As regards future research, we believe that a multi-level hierarchical model could help group workers by occupations and then by sectors, to address questions such as whether graduates working in education or health earn, on average, more (or less) than non-graduates engaged in manufacturing activities.
Footnotes
Appendix 1
Second step estimation: (Log) wages.
| Men-public | Men-private | Women-public | Women-private | |
|---|---|---|---|---|
| Age 20–29 | –0.572*** (0.020) | –0.324*** (0.010) | –0.835*** (0.027) | –0.407*** (0.015) |
| Age 30–39 | –0.207*** (0.020) | –0.090*** (0.009) | –0.518*** (0.022) | –0.144*** (0.014) |
| Age 40–49 | –0.109*** (0.018) | 0.066*** (0.008) | –0.245*** (0.017) | 0.066*** (0.013) |
| Age 50–59 | 0.028** (0.013) | 0.204*** (0.007) | –0.035** (0.013) | 0.199*** (0.012) |
| Primary | –0.407*** (0.017) | –0.369*** (0.006) | –0.664*** (0.022) | –0.497*** (0.008) |
| College | 0.733*** (0.016) | 0.879*** (0.006) | 0.991*** (0.019) | 0.978*** (0.010) |
| Tenure | 0.0337*** (0.000) | 0.0422*** (0.000) | 0.0449*** (0.000) | 0.0565*** (0.000) |
| Full-Time | 1.355*** (0.016) | 1.243*** (0.005) | 1.195*** (0.013) | 1.200*** (0.006) |
| Constant | 10.602** (0.089) | 11.062*** (0.140) | 11.683*** (0.086) | 11.745*** (0.053) |
| Mills Ratio | –6.404*** (0.280) | –8.287*** (0.140) | –8.738*** (0.253) | –10.238*** (0.168) |
Significant codes: ***p = 0.01; **p = 0.05; *p = 0.1.
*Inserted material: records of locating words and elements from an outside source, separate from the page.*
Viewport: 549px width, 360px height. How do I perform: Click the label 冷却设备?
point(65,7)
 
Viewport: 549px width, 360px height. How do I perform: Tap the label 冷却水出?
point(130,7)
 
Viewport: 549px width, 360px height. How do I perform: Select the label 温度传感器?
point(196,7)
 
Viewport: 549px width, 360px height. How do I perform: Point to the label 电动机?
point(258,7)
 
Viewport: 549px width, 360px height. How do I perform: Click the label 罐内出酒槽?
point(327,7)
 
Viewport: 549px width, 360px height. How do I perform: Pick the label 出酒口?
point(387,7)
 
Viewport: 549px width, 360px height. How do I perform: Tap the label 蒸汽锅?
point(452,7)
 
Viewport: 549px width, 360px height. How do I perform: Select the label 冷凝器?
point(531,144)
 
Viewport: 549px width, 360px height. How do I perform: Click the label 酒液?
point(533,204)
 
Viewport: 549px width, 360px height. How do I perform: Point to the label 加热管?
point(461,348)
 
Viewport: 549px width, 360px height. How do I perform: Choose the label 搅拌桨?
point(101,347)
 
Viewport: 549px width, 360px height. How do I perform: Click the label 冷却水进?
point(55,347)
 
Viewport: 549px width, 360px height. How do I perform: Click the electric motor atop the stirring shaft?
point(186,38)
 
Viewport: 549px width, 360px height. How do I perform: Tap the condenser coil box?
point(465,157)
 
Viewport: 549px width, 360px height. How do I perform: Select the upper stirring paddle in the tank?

Source: Own work based on the Annual Wage Structure Survey, 2014.
Declaration of Conflicting Interests
The author(s) declared no potential conflicts of interest with respect to the research, authorship and/or publication of this article.
Funding
The author(s) disclosed receipt of the following financial support for the research, authorship and/or publication of this article: The authors acknowledge financial support from the Programa Estatal de Fomento de la Investigacion Cientifica y Técnica y de Innovación / Spanish Ministry of Economy and Innovation. Ref: P ID2019 − 105986GB − C22.